First, the proteins with high abundance are overrepresented in proteomic studies. If a protein is present in high concentration in a tissue or fluid, then its peptides will be more readily detected and will be sequenced by the mass spectrometer more often.

Second, many different disease processes converge on the same responses to injury or systemic perturbations.

So when we see markers that are not disease or tissue specific, they will clearly be inferior candidates for diagnosis. However, they may still be excellent candidate biomarkers for disease progression or responsiveness to therapy.

And the key here is to further study them in the same clinical context in which they were discovered.

Bob Barrett:
Well it's obvious, biomarkers of kidney disease is your area of study, what kind of approaches do you use in your own research to advance this field?

Ana Konvalinka:
As a nephrologist, I am clearly interested in markers of kidney diseases, particularly kidney disease progression and response to therapy.

So as discovery methods perform directly in urine and blood for that matter have so far not been particular informative, I decided to adopt an approach that is used by the Cancer Biomarker Laboratory. Dr. Eleftherios Diamandis has led an extremely successful laboratory where the focus is on using cell cultures to derive markers of interests by means of proteomics studies.

Then these potential markers are confirmed using an alternative method and finally propelled into clinical studies, and in this way, Dr. Diamandis has discovered novel biomarkers for breast, ovarian and other cancers.

I am interested in finding markers on the renin-angiotensin system or RAS, which is believed to be active in almost all chronic kidney diseases as well as in transplanted grafts. So blocking the renin-angiotensin system is also the mainstay of therapeutic chronic kidney disease. Unfortunately, we don't have good markers to inform us how to dose this therapy, what to aim for besides reductions in blood pressure and proteinuria, whether to use dual therapy, etcetera.

Finding markers of activity of this system would allow us to use the renin-angiotensin system blockers in a more educated way. And this would be important for patient care and decreasing progression of kidney diseases.
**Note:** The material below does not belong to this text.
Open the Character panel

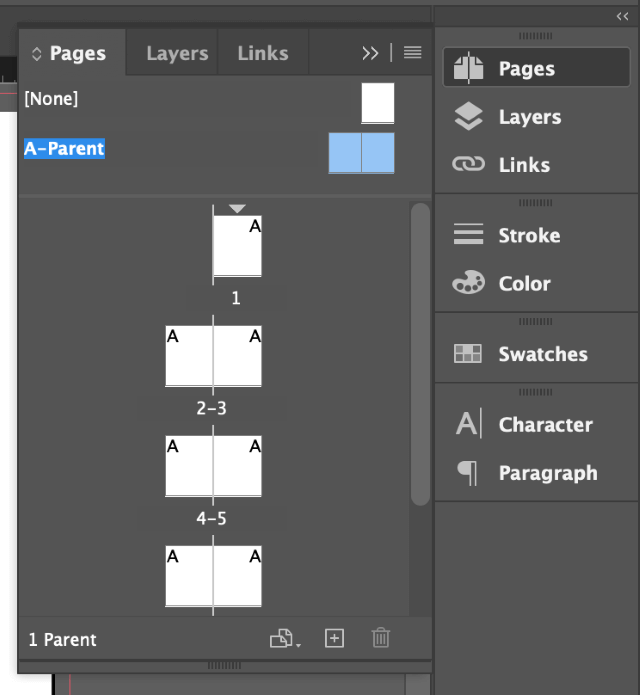(536, 424)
So in order to explore this, I have used kidney cells grown in culture and these cells are then stimulated with one of the main effectors of the renin-angiotensin system, and then the proteome of simulated cells is compared to that of unstimulated kidney cells. In this way, I have discovered close to 5,000 proteins and a small number of these proteins is increased or decreased in expression when this renin-angiotensin system effector is added.

These differentially regulated proteins are of interest because they may represent markers of renin-angiotensin system activity in patients with kidney diseases, and in fact, I am in the process of verifying these proteins in cell cultures and I will then go on to test their expression in urine of patients with kidney diseases in which the system is believed to be important in the chronic kidney disease progression.
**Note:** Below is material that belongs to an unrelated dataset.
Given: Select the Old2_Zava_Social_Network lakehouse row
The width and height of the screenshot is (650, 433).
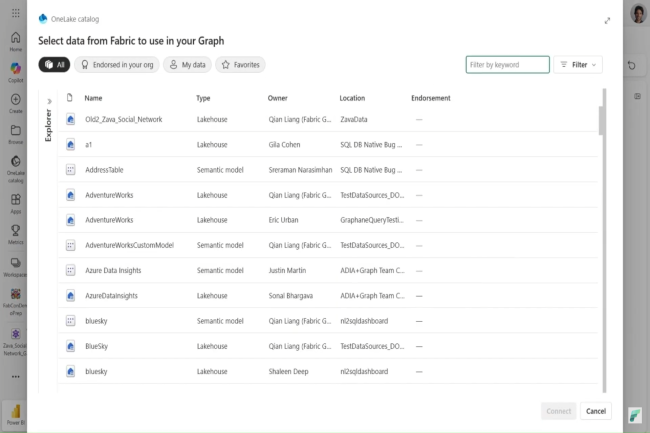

So instead of looking for unique markers of each disease that are difficult to find, I have taken advantage of a systemic disturbance that could be applied to numerous kidney diseases.

Bob Barrett:
Well, finally Doctor, are there any promising markers we should be paying attention to?

Ana Konvalinka:
Well, it appears that markers of oxidative stress and response to oxidative stress are some of my top candidates for future biomarkers of renin-angiotensin system activity, but this still remains to be seen. So I can't tell you anything more at this point.

Bob Barrett:
Dr. Ana Konvalinka is from the Division of Nephrology at the University of Toronto, and has been our guest in this podcast from Clinical Chemistry. I'm Bob Barrett. Thanks for listening!